La pauvreté monétaire
C'est certainement l'indicateur le plus connu, mais qui présente le défaut majeur de ramener la pauvreté à un simple seuil chiffré. Un individu est en effet considéré comme pauvre, au sens monétaire, lorsqu'il vit dans un ménage dont le niveau de vie est inférieur au seuil de pauvreté, généralement fixé à 60 % de la médiane des niveaux de vie. En 2021, ce seuil correspond à 1 158 euros par mois pour une personne seule.
Si l'on s'intéresse uniquement aux personnes vivant en France métropolitaine dans un ménage dont le revenu déclaré est positif ou nul et dont la personne de référence n'est pas étudiante, alors ce sont 9,1 millions de personnes résidant en logement ordinaire qui vivent en dessous du seuil de pauvreté monétaire.
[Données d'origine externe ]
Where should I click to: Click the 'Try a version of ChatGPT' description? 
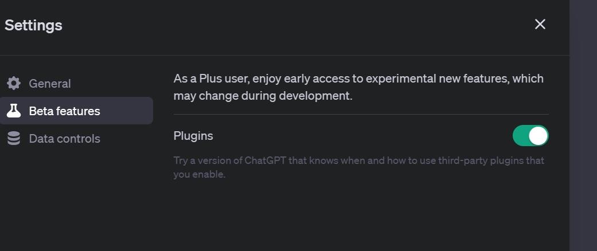pyautogui.click(x=229, y=160)
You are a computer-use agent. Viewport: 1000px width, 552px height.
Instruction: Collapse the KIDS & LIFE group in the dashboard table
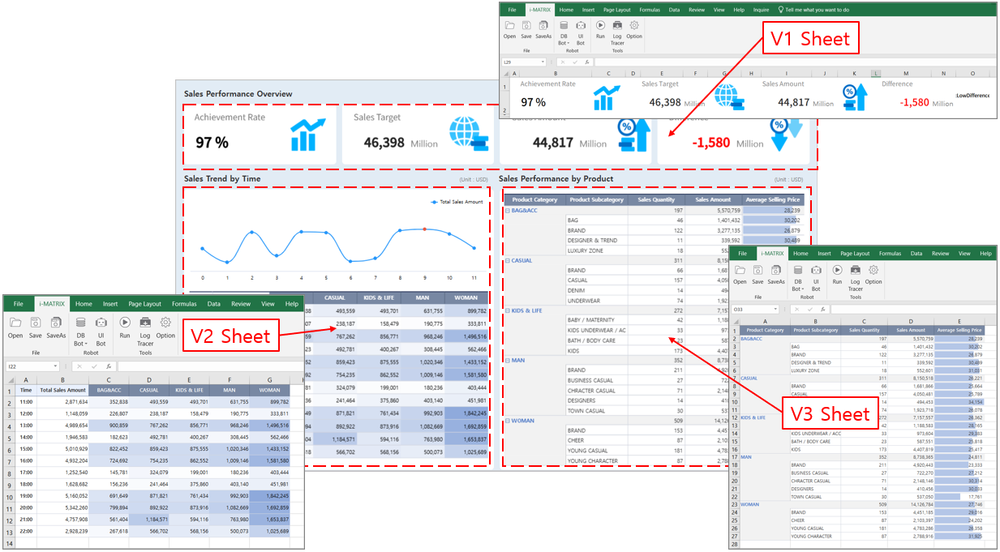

Soit 14,5 % de la population en France métropolitaine !
[ Source : Insee ]
La petite vidéo ci-dessous résume brièvement ce concept de pauvreté monétaire :
La pauvreté : un phénomène multidimensionnel
Mais la pauvreté ne peut à l'évidence se résumer à la seule dimension monétaire, puisqu'il s'agit avant tout d'une question de nature de la privation. C'est ce que montrent les travaux du sociologue Nicolas Duvoux, qui a été nommé président du comité scientifique du CNLE en 2021. L'infographie suivante résume les principaux indicateurs de pauvreté, qui n'ont aucune raison de se recouper, ce qui revient à dire qu'une personne pauvre selon l'un de ces critères ne l'est pas forcément selon un autre :
[ Source : Le Monde ]
En particulier, il faut remarquer que pauvreté ne rime forcément avec chômage, en ce qu'il existe des travailleurs dont le niveau de vie est inférieur au seuil de pauvreté ou dont les conditions de vie sont très dégradées.
[ Source : Insee ]
C'est d'autant plus le cas que nous subissons actuellement les conséquences conjuguées d'une ubérisation du travail et de la mise en œuvre de politiques de l'emploi dont le seul objectif est de mettre tout le monde au travail, sans réfléchir aux conditions d'exercice. Bienvenue dans le monde de la pauvreté laborieuse ! Pourtant, selon l’Observatoire des inégalités, la France est l’un des pays de l'UE qui réussit encore assez bien à contenir la hausse de la pauvreté monétaire, certes à un seuil élevé. L'efficacité de l'État social français n'y est pas étrangère, comme le montrent de nombreux travaux, dont ceux de l'Insee :
[ Source : Revenu et patrimoine des ménages 2021 - Insee ]
La pauvreté est donc avant tout une question sociale et politique. La ramener à un simple problème économique est un contresens permettant peut-être habilement à des demi-habiles de détourner le regard d'un phénomène difficilement conciliable avec le mantra actuel du progrès permanent...
La Commission européenne l'a bien compris. Chargée de mettre en œuvre (il y a déjà dix ans...) le programme Stratégie UE 2020, elle mesure le phénomène de la pauvreté en y incluant l’exclusion sociale, de sorte que son indicateur tient compte bien sûr de la pauvreté monétaire, mais également de la privation matérielle et sociale grave et de l'intensité de travail au sein des ménages.